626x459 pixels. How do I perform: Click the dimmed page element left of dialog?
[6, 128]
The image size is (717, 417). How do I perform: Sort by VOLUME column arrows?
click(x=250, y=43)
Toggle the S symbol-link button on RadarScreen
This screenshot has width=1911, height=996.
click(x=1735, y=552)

## WHAT THE EXERCISE ASKS
Copy every line of the records above word for word, without changing anything.

## WORKED ANSWER
626x459 pixels. How do I perform: Click the dimmed page element left of dialog?
[6, 128]
The image size is (717, 417). How do I perform: Sort by VOLUME column arrows?
click(x=250, y=43)
Toggle the S symbol-link button on RadarScreen
This screenshot has width=1911, height=996.
click(x=1735, y=552)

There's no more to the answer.